The more interesting part is internal/xraytest/. It has three files: builder.go, parser.go, and runner.go. This package is not a shell-out wrapper. parser.go parses VLESS, Trojan, and VMess share URLs into a common config struct. builder.go turns that into Xray JSON. runner.go writes a temporary config, decodes it through Xray’s own config loader, and starts an embedded Xray instance through imported Xray packages. That avoids relying on a separate xray binary being present on PATH.

This three-file split — parse input, build config, run validation — is a clean way to wrap a complex dependency. Each step is testable on its own, which matters more than people think when you’re debugging why a specific IP probe failed at 2am.

Terminal UI with Bubble Tea

The internal/ui/ package has model.go, pages.go, cmds.go, and live_results.go. This is a Bubble Tea application, which follows the Elm architecture: a Model holds state, Update handles messages, View renders the screen.

model.go defines the application state. pages.go implements different screens (configuration, scanning progress, results). cmds.go defines Bubble Tea commands, which are functions that return messages asynchronously.

live_results.go is the most interesting file here. As the engine produces scan results, the UI needs to update in real time. Bubble Tea handles this through its command system: a command listens on a channel and sends messages back to the update loop.

The pattern looks like this:

func waitForResult(resultCh <-chan result.Result) tea.Cmd {
    return func() tea.Msg {
        r, ok := <-resultCh
        if !ok {
            return scanDoneMsg{}
        }
        return newResultMsg{result: r}
    }
}

Every time a result arrives on the channel, Bubble Tea gets a message and re-renders. The UI stays responsive because Bubble Tea runs its own event loop. This is a concrete example of Go channels bridging concurrent workers and UI rendering, and it’s surprisingly elegant once you see it working.

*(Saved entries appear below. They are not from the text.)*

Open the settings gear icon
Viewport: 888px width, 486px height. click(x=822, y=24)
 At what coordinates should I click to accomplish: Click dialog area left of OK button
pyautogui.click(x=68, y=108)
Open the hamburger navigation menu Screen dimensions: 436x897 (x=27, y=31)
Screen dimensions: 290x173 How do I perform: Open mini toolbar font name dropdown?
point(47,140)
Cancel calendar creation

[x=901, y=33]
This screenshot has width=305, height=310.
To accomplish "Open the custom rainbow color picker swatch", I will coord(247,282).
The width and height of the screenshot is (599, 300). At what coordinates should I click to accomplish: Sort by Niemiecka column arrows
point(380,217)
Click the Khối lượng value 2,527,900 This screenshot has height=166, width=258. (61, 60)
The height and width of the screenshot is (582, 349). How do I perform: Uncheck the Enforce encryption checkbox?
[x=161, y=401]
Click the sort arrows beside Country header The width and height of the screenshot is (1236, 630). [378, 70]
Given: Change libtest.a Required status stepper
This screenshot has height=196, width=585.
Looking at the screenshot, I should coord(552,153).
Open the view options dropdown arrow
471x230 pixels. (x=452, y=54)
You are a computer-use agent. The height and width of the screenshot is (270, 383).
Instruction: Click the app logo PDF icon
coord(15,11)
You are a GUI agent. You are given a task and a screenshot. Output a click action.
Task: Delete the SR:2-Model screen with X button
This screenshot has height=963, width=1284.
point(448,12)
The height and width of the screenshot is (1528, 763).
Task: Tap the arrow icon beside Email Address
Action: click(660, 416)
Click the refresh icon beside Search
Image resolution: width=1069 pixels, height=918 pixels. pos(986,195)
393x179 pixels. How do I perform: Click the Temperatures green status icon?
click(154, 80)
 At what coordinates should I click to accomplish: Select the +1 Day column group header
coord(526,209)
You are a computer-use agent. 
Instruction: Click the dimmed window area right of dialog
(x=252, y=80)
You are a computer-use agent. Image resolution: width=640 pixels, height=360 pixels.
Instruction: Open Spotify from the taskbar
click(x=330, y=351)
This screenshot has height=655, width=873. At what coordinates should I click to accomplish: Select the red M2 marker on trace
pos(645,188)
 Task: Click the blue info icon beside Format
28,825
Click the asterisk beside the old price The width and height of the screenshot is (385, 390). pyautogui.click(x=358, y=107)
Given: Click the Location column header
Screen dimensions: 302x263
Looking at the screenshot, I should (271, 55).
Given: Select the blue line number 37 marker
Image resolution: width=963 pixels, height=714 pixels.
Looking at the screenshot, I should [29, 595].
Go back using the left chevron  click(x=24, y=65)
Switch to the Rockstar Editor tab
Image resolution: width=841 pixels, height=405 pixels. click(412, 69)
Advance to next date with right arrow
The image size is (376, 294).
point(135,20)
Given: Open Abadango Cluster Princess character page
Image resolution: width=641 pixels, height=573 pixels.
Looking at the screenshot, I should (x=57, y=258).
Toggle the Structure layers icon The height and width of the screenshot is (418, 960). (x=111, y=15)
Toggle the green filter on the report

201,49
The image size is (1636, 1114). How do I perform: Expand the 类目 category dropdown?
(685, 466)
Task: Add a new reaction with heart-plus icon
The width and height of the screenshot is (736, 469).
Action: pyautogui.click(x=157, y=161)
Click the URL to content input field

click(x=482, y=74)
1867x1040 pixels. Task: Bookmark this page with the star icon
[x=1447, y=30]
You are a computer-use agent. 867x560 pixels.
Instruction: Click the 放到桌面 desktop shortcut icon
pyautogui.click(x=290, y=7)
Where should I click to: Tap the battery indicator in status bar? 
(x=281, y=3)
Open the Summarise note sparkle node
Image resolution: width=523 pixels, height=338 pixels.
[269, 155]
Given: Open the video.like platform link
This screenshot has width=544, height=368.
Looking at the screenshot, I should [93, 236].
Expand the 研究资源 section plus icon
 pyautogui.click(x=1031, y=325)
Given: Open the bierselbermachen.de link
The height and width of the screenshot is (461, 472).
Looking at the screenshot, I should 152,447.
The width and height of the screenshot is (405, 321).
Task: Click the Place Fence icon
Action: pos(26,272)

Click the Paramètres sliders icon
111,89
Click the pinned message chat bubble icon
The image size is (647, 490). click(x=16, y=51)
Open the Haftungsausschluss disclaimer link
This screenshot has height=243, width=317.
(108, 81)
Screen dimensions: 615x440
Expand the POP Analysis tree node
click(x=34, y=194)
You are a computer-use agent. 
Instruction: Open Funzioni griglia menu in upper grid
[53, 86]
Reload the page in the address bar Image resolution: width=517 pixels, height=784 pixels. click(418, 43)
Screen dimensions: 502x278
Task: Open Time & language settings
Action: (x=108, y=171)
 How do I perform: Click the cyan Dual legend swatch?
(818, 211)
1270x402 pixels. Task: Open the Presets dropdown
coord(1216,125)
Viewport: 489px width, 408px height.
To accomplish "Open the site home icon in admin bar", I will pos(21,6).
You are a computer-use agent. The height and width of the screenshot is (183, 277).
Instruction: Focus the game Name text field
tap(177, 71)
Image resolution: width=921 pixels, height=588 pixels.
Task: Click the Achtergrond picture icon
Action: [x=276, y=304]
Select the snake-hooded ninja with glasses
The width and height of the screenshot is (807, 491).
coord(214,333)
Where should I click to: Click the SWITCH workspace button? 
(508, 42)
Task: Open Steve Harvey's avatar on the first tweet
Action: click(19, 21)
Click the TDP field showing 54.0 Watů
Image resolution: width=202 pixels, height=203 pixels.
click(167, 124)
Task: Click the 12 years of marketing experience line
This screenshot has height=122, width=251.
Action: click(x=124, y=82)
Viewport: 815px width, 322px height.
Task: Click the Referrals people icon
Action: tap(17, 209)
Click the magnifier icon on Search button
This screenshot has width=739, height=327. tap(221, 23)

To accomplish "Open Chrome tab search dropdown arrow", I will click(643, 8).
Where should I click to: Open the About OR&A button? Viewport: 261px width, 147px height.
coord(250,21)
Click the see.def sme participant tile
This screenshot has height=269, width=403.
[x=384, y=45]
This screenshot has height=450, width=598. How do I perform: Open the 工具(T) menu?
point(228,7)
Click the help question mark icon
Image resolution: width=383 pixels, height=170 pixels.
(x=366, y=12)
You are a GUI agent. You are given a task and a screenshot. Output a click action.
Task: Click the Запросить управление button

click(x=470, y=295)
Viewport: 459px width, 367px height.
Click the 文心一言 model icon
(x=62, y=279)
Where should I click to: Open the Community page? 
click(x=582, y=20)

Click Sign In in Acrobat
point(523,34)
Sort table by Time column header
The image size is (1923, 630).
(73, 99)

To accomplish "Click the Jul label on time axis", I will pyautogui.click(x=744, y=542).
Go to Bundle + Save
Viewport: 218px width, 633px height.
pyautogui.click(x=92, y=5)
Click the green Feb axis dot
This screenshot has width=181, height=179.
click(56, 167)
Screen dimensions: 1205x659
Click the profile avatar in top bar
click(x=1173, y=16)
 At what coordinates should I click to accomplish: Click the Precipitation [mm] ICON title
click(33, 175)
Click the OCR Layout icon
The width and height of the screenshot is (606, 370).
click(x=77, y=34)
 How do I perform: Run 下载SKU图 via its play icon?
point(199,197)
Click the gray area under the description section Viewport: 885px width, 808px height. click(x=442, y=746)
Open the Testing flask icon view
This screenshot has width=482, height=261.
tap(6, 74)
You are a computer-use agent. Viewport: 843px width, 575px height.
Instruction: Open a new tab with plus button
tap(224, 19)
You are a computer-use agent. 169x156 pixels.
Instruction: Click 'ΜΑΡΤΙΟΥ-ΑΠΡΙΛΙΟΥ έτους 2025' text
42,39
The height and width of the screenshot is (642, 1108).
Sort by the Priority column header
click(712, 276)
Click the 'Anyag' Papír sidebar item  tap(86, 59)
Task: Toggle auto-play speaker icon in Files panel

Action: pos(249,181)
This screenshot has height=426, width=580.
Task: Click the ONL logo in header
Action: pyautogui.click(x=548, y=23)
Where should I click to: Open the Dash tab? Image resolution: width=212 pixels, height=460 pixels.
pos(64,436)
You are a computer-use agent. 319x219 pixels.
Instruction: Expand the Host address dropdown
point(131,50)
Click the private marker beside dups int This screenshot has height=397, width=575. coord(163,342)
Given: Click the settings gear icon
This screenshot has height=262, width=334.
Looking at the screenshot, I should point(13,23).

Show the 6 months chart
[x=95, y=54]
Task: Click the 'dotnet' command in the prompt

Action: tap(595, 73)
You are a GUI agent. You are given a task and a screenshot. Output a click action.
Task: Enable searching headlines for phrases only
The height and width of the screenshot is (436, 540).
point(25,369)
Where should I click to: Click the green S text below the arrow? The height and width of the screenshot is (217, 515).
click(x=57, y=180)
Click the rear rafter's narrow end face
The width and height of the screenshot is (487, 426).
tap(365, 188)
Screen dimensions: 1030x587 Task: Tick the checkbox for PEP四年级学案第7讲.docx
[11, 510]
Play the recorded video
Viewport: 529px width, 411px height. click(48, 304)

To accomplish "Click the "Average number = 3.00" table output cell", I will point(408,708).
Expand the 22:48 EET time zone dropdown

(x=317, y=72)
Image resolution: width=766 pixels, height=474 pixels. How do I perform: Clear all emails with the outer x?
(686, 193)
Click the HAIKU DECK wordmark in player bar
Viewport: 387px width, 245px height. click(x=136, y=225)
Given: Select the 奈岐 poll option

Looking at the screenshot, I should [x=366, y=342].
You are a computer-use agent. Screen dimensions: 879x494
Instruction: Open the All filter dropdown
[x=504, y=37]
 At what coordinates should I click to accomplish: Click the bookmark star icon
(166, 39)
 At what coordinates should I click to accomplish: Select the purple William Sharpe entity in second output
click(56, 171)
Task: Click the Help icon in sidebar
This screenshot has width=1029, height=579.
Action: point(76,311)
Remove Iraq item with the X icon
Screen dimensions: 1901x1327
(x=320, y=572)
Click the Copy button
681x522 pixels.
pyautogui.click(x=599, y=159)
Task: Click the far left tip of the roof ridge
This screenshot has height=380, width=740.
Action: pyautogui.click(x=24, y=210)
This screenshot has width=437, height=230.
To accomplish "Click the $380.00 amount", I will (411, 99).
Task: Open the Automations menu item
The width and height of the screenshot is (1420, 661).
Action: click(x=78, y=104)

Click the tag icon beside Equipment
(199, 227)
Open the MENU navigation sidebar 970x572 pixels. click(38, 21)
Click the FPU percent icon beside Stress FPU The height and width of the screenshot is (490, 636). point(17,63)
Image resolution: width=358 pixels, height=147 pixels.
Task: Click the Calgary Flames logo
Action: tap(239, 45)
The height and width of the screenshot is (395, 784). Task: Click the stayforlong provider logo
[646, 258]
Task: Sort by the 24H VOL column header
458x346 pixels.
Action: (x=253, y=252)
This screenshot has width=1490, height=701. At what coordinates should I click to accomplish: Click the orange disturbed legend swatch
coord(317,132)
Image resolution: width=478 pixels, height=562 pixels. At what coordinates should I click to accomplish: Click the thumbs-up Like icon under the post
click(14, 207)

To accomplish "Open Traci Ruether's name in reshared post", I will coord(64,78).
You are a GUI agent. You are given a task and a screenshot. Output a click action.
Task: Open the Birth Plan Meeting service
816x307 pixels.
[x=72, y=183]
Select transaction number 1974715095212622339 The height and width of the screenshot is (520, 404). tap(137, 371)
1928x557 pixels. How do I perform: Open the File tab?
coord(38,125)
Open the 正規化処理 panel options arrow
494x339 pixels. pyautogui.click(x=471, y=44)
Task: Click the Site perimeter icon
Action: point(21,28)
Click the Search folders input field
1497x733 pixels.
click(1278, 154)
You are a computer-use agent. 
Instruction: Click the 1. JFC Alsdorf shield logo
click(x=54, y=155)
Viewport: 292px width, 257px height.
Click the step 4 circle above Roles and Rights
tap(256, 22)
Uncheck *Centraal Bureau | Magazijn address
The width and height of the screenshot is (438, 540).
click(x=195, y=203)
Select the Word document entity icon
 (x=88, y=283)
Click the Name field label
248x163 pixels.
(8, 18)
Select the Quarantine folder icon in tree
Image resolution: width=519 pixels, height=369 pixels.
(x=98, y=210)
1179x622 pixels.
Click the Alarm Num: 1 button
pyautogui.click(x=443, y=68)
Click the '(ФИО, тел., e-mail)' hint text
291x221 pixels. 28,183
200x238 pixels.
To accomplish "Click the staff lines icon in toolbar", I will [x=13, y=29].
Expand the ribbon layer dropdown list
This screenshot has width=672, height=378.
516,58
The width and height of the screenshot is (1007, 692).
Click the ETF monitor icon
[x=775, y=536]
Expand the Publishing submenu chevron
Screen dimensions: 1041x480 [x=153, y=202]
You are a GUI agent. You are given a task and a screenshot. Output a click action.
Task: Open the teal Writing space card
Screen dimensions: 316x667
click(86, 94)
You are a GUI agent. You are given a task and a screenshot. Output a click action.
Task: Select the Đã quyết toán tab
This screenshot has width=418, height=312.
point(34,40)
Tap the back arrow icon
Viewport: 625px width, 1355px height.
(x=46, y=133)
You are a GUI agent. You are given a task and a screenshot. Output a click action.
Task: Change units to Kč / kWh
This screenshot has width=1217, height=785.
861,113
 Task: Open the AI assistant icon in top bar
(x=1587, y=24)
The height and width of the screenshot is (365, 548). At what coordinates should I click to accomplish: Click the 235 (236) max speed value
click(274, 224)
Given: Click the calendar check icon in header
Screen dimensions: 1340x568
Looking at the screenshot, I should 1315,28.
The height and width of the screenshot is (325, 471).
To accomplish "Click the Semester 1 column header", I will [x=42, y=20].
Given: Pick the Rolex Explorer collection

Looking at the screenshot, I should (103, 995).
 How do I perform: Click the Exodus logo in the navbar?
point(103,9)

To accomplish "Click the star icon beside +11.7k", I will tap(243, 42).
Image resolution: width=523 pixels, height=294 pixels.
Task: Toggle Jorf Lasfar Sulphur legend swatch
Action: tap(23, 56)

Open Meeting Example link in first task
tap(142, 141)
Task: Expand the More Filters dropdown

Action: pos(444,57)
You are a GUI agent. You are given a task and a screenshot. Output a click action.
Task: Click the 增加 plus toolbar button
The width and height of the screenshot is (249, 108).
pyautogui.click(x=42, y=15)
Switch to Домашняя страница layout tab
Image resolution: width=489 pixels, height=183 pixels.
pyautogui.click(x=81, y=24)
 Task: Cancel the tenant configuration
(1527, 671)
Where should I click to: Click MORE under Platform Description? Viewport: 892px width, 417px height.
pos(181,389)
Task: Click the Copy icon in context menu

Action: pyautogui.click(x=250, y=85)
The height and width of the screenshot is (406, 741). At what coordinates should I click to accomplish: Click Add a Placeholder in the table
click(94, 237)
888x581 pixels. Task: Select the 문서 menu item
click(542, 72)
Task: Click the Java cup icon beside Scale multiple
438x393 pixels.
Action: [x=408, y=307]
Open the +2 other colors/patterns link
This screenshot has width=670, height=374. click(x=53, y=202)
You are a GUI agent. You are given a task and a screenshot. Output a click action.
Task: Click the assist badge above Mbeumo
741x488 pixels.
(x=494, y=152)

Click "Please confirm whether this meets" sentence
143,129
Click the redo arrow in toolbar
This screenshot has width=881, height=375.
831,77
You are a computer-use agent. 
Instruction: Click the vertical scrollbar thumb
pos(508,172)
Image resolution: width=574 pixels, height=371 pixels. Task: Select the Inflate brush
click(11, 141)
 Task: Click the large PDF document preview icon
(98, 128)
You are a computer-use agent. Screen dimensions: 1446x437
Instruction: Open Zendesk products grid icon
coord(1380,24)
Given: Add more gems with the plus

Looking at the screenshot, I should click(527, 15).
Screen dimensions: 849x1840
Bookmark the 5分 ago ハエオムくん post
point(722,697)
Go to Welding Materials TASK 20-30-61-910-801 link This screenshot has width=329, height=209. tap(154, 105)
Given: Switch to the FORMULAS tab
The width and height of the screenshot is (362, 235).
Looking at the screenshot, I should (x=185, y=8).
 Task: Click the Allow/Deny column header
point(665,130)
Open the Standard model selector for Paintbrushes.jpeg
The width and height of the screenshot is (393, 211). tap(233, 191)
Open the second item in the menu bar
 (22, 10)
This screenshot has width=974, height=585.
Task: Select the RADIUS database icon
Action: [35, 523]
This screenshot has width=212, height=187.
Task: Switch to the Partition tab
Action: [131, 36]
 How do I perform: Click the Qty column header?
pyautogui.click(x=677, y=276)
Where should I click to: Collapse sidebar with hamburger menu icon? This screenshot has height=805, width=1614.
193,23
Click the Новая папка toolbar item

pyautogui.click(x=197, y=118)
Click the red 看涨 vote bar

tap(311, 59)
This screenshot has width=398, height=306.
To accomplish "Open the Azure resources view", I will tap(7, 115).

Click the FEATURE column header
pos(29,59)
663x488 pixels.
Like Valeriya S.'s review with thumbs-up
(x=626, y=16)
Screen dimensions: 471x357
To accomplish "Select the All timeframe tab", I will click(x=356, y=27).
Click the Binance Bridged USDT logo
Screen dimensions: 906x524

If you’ve built terminal apps before, you might like our post on a spreadsheet built as a TUI in Go — similar patterns throughout.

Configuration and output

internal/config/config.go handles user settings such as worker count, timeout duration, scan mode, output path, ports, and optional WebSocket checks. internal/output/output.go can write text, CSV, or JSON/JSONL, so users can pipe results into other tools.

Go’s encoding/csv and encoding/json packages make this trivial. The result types in internal/result/result.go give both the engine and output packages a shared struct to work with.

CI and release pipeline

.github/workflows/ci.yml and .github/workflows/release.yml handle testing and releases. GoReleaser builds binaries for multiple platforms, generates checksums, and creates GitHub releases. Standard stuff for Go CLI tools, and it works well.

Patterns to study

SenPaiScanner is small, but the patterns here show up in real Go applications all the time:

• Worker pools with channels for concurrent I/O
• embed for static assets so your binary has zero external dependencies
• direct use of Xray packages when a separate process would be awkward to ship
• Bubble Tea for building terminal UIs that update in real time
• A cmd/ + internal/ + pkg/ layout that keeps packages focused

The whole codebase fits in one reading session. If you’re building Go CLI tools and want to see how these pieces connect in practice, it’s worth cloning. And if you’re interested in other ways to keep Go project structure clean, the functional options pattern pairs well with this kind of architecture.